Optimization

The difference between a naive CUDA kernel and an optimized one can be 10-100x. This chapter covers the key optimization techniques: eliminating warp divergence, tiling for data reuse, parallel reduction, asynchronous execution with streams, and profiling with NVIDIA tools. Each technique addresses a specific performance bottleneck.

Warp Divergence

All 32 threads in a warp execute the same instruction. When threads take different branches, both paths are executed with threads masked:


// Divergent: threads in the same warp take different branches
if (threadIdx.x % 2 == 0) {
    // Even threads execute this (odd threads are idle)
    a[tid] = expensive_function(a[tid]);
} else {
    // Odd threads execute this (even threads are idle)
    a[tid] = other_function(a[tid]);
}
// Total time: cost of BOTH branches (not one)

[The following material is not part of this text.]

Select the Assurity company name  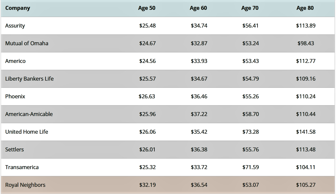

// Better: group work by warp boundaries (32 threads per warp)
if (threadIdx.x / 32 == 0) {
    // Entire first warp takes this path (no divergence)
    a[tid] = expensive_function(a[tid]);
} else {
    // Entire second warp takes this path (no divergence)
    a[tid] = other_function(a[tid]);
}
// Total time: max(cost of branch A, cost of branch B)
// Each warp executes only ONE branch

Tiling for Matrix Multiplication

Naive matrix multiply has poor data reuse. Tiling loads sub-matrices into shared memory:


#define TILE 16

__global__ void matmul_tiled(float* A, float* B, float* C, int N) {
    __shared__ float As[TILE][TILE];
    __shared__ float Bs[TILE][TILE];

    int row = blockIdx.y * TILE + threadIdx.y;
    int col = blockIdx.x * TILE + threadIdx.x;
    float sum = 0.0f;

    for (int t = 0; t < N / TILE; t++) {
        // Load tiles into shared memory
        As[threadIdx.y][threadIdx.x] = A[row * N + t * TILE + threadIdx.x];
        Bs[threadIdx.y][threadIdx.x] = B[(t * TILE + threadIdx.y) * N + col];
        __syncthreads();

        // Compute partial dot product from shared memory
        for (int k = 0; k < TILE; k++) {
            sum += As[threadIdx.y][k] * Bs[k][threadIdx.x];
        }
        __syncthreads();
    }

    C[row * N + col] = sum;
}

The tiled version reads each element from global memory once per tile instead of once per output element, reducing global memory accesses by a factor of TILE. Note: This kernel assumes N is an exact multiple of TILE; production code requires boundary guards for arbitrary N.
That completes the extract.